Unit 3 Notes: Samples and Surveys

4.1 Samples and Surveys

Observational Study vs. Experiment

  • Observational Study: Observes individuals and measures variables of interest without attempting to influence the responses.
  • Experiment: Deliberately imposes some treatment on individuals to measure their responses.

Population and Sample

  • Population: The entire group of individuals that we want information about.
  • Sample: A subset of individuals in the population from which we collect data.
  • From a sample, we obtain a statistic (either xˉ\bar{x} or p^\hat{p}).
Problem 1: Identifying Population and Sample
  • Scenario 1:
    • The student government surveys 100 students to get opinions about a change to the bell schedule.
      • Population: All students at the high school.
      • Sample: 100 students surveyed.
  • Scenario 2:
    • A quality control manager selects 10 cans from the production line every hour to check soda volume.
      • Population: All cans produced by the bottling company.
      • Sample: 10 cans from the production line every hour.

Census

  • A census collects data from every individual in the population.
  • A census is difficult, costly, and time-consuming.

How to Sample Badly

Convenience Sampling
  • Selects individuals from the population who are the easiest to reach.
  • Often produces data that is unrepresentative of the population.
Voluntary Response Sampling
  • Allows people to self-select to be in a sample by responding to a general invitation.

  • Convenience and voluntary response sampling are "bad" sampling techniques because they can lead to bias.

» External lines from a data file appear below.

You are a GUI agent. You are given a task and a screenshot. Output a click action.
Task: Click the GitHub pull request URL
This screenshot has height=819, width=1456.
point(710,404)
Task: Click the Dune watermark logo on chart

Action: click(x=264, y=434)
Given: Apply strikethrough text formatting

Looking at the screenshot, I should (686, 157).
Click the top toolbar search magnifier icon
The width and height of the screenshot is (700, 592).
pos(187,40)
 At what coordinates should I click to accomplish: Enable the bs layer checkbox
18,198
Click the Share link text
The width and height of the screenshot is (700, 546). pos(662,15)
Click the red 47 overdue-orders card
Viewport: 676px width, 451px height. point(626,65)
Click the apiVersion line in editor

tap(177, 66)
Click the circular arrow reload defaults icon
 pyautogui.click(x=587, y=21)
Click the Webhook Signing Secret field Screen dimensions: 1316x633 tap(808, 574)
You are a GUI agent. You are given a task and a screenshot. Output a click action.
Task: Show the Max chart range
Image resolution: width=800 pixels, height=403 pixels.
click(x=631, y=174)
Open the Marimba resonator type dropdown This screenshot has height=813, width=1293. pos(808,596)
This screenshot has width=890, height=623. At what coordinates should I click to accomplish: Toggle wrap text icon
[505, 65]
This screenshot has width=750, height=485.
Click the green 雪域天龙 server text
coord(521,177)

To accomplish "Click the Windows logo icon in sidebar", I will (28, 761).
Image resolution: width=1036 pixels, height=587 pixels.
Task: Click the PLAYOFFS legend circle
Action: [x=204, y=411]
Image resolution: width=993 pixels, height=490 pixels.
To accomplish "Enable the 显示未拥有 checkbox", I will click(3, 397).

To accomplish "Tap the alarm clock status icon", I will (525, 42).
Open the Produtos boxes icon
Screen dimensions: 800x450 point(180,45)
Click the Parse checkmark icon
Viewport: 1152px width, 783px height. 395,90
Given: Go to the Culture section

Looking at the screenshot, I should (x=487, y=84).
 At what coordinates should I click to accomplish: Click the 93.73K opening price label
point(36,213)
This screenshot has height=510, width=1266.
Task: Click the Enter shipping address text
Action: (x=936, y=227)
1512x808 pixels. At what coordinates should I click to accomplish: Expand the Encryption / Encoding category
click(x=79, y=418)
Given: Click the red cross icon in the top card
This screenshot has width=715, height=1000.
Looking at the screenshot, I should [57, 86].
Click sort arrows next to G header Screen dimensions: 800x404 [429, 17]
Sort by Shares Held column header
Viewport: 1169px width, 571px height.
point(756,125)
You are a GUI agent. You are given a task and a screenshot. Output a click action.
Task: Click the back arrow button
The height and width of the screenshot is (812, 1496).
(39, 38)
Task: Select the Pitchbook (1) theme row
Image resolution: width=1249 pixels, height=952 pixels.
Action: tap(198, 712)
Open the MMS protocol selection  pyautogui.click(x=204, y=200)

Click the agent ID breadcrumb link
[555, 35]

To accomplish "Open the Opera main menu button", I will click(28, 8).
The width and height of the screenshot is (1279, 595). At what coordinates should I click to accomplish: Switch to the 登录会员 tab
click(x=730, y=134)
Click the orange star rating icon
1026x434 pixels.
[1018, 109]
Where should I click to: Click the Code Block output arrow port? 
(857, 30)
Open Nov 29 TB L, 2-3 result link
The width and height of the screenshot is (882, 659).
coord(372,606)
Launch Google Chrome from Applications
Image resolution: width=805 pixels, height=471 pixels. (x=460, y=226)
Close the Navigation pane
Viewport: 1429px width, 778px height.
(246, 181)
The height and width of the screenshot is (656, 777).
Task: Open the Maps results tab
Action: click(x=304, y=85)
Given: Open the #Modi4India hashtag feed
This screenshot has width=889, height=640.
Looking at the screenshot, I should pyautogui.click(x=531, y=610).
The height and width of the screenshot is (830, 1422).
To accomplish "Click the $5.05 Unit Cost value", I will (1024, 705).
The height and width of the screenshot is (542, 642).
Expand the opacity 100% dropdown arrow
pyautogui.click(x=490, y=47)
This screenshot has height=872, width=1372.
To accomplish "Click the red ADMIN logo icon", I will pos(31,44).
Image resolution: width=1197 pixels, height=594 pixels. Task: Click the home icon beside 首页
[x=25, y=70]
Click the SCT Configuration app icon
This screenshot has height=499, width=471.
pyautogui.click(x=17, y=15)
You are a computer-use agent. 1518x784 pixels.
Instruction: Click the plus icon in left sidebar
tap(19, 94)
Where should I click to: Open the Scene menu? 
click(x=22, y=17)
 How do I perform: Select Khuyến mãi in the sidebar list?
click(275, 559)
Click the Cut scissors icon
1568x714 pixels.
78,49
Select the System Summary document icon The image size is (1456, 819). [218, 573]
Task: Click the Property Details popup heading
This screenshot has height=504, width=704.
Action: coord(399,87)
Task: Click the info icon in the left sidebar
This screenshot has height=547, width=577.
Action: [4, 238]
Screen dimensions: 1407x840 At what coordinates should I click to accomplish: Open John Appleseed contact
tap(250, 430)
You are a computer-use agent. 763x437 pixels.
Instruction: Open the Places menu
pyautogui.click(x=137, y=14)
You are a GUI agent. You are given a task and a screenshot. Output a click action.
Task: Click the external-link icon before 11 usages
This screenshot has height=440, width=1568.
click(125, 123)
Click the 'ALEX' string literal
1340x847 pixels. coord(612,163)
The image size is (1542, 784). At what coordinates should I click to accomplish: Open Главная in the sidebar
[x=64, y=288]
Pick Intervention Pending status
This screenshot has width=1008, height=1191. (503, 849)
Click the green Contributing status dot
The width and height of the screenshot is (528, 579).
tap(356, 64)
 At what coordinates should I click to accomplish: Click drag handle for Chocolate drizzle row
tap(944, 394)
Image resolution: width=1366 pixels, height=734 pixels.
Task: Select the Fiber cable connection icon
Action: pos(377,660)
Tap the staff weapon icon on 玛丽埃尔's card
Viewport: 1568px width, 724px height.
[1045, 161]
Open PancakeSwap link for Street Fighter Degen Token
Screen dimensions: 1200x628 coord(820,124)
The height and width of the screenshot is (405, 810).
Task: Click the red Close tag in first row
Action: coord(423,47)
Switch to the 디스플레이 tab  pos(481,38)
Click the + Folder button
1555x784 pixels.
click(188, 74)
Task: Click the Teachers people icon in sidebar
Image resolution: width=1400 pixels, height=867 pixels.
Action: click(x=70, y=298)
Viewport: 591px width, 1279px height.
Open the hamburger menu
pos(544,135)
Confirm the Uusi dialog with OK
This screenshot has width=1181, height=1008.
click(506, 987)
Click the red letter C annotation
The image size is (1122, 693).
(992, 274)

Sample Surveys: What Can Go Wrong?

Bias
  • Bias is a systematic error in data.
  • The design of a statistical study shows bias if it is very likely to overestimate or underestimate the value you want to know (mean or proportion).
Types of Bias
  • Undercoverage: Occurs when some members of the population are less likely to be chosen or are left out of the sample.
  • Nonresponse: Occurs when an individual is selected for a sample but can't be contacted or refuses to participate.
  • Response Bias: Occurs when there is a systematic pattern of false or inaccurate responses.
  • Question-Wording Bias: Occurs when the wording of a question systematically influences the responses.

Check Your Understanding

  1. Orange Crate Scenario:
    • A farmer brings crates of oranges weekly, and an inspector looks at 10 oranges from the top of each crate.
    • Sampling Method: Convenience sample.
    • Bias: The oranges at the top may not be representative, leading to undercoverage. This could lead to an underestimation of "bad" oranges (undercoverage).
  2. Nightline Poll:
    • Viewers were invited to call one number for "Yes" and another for "No" regarding the UN headquarters in the US.
    • Sampling Method: Voluntary response.
    • Bias: Callers are invited to respond, typically those with strong opinions, leading to an overestimate of those who respond "No."
  3. Los Angeles Times Online Poll:
    • The poll asked if the City Council was right to pass a boycott of Arizona, with 96% of respondents saying "No."
    • Representativeness: Not representative.
    • Explanation: Because this is a voluntary response sample and the question was worded in a way to support the boycott (was the city council right) both lead to an overestimate of Los Angeles residents who said NO.